Organization of the core lipids of lipoproteins from normal and cholesterol-fed rabbits. A proton nuclear magnetic resonance study.

When rabbits are fed a diet supplemented with cholesterol, their plasma cholesterol levels increase markedly, and they develop atherosclerosis. Most of the plasma cholesterol exists as cholesteryl esters in very low density lipoproteins (VLDL) and intermediate-density lipoproteins (IDL). The triglyceride content of the lipoprotein cores decreases sharply during cholesterol feeding. This change is most marked for VLDL in which it decreases from 74% to 5%, while the cholesteryl ester content increases from 26% to 95%. The IDL and low-density lipoprotein (LDL) fractions from cholesterol-fed rabbits have a triglyceride content of 2% or less in their cores. The mobility of the core cholesteryl esters has been studied by proton nuclear magnetic resonance spectroscopy. Changes in the mobility were assessed by measuring the temperature dependence of the amplitude of the methylene resonances.
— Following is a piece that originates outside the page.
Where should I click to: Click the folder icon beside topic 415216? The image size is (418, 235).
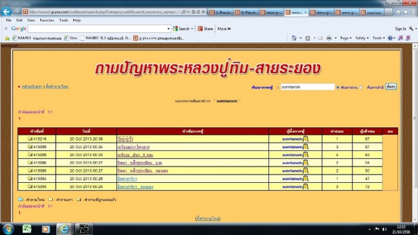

The decrease in spectral amplitude for VLDL, IDL, and LDL from cholesterol-fed rabbits between 55 and 15 degrees C shows that the mobility of the core cholesteryl esters is temperature dependent and that the cholesteryl esters display thermal order--disorder transitions with midpoints of 42, 40, and 38 degrees C, respectively. At physiological temperatures, the core cholesteryl esters of lipoproteins from cholesterol-fed rabbits therefore exist in a partially ordered state. In contrast, the core cholesteryl esters of VLDL, IDL, and LDL from normal rabbits show no evidence for an order--disorder transition. This is consistent with their high core triglyceride content which precludes the existence of an ordered cholesteryl ester phase within the core. The core cholesteryl esters of normal rabbit lipoproteins therefore exist in a liquid state at physiological temperatures. High-density lipoproteins (HDL) from normal and cholesterol-fed rabbits fail to display an order--disorder transition. This is attributed to the constraints imposed by the small HDL core diameter, which prevents the existence of an ordered arrangement of cholesteryl esters, irrespective of the core triglyceride content.